Key points:
- A new ultrasound technique uses sound waves to measure the level of tension in human tissue.
- The idea sprouted from a railroad project the university was working on.
- The developed technique is the first capable of measuring tension for any soft tissue, and could lead to ultrasounds that more easily give diagnoses.
Researchers from the University of Sheffield have developed a new ultrasound technique that could help quickly diagnose abnormal tissue, scarring and cancer.
Current techniques aren’t usually enough to diagnose whether tissues are abnormal. The new method, developed by Artur Gower, can measure the level of tension in human tissue for the first time. Tension is created in all living tissues; measuring it can indicate whether tissue functions correctly or if it is affected by disease.
“What we’ve done in our research is develop a new way of using ultrasound to measure tissue tension level, said Gower, professor at the University of Sheffield. “This level of detail can tell us whether tissues are abnormal or affected by scarring or disease. This technique is the first time ultrasound can be used to measure forces inside the tissue. It could now be used to build new ultrasound machines to diagnose abnormal tissue and disease earlier.”

__________________________________________________

* Tasks for this exercise *
a - List the conditions that the ultrasound article's sentence beginning "Researchers from the University of Sheffield" says the new technique could help diagnose.
b - Carry on writing the ultrasound article from the end of its last paragraph.
The listing after this point is separate material, unrelated to the ultrasound article.

* Supplied material *
__________________________________________________

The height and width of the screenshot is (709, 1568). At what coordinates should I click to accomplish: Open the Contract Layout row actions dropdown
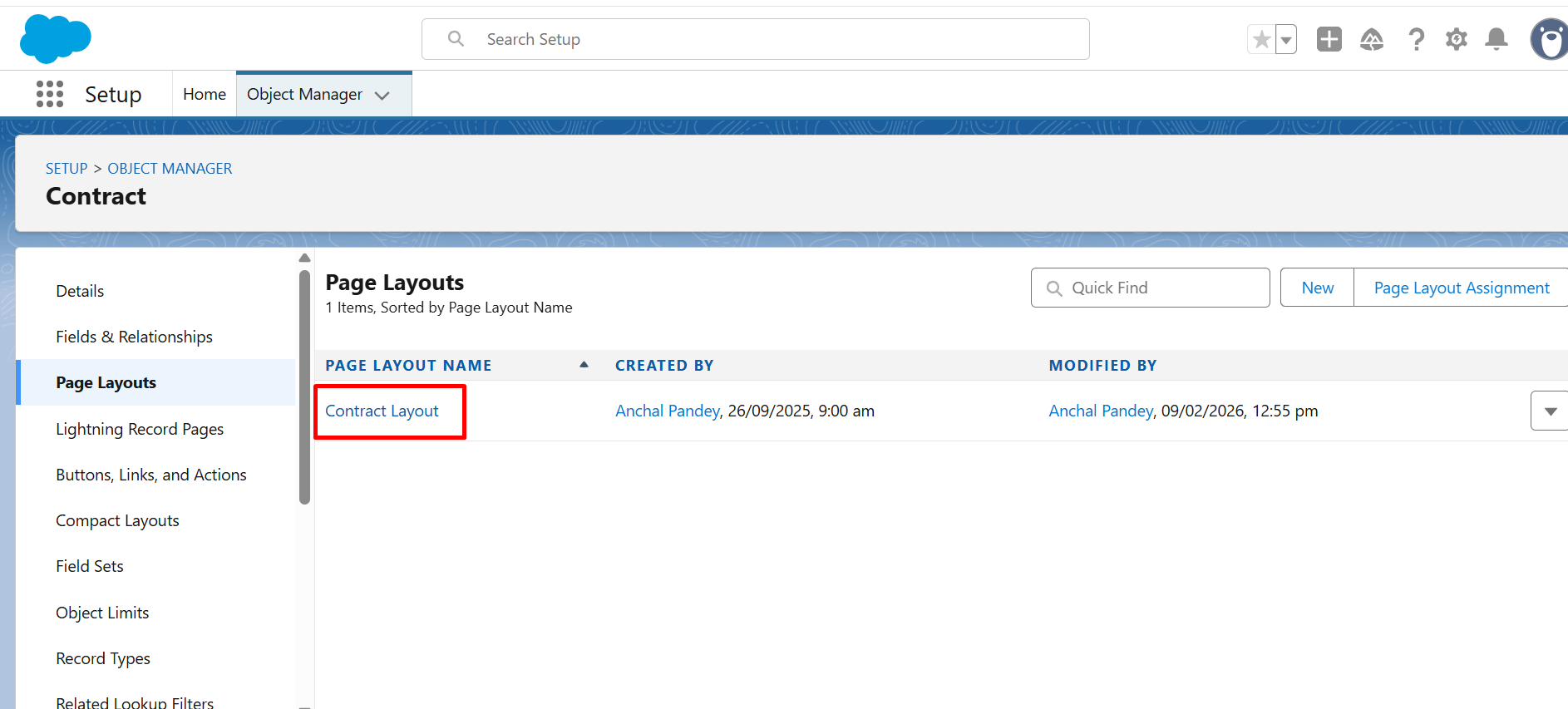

__________________________________________________

* Expected outputs *
a - Abnormal tissue, scarring, cancer

b -
The researchers harnessed the technique from a rail project at the University of Sheffield, which uses waves to measure tension along railway lines. The method relies on a simple principle: the greater the tension, the faster sound waves propagate. Using this idea, the researchers developed a method that sends two sound waves in different directions. The tension is then related to the speed of the waves by mathematical theories.
For the study, published in Science Advances, the researchers tested the method using isotropic hydrogel. Using an ultrasound transducer to excite and track the shear waves remotely, the team successfully demonstrated the method by imaging uniaxial and bending stresses in an isotropic hydrogel, as well as the passive uniaxial stress in skeletal muscle.
“The experiments indicate that our method will find broad applications, ranging from health monitoring of soft structures and machines to diagnosing diseases that alter stresses in soft tissue,” conclude the researchers.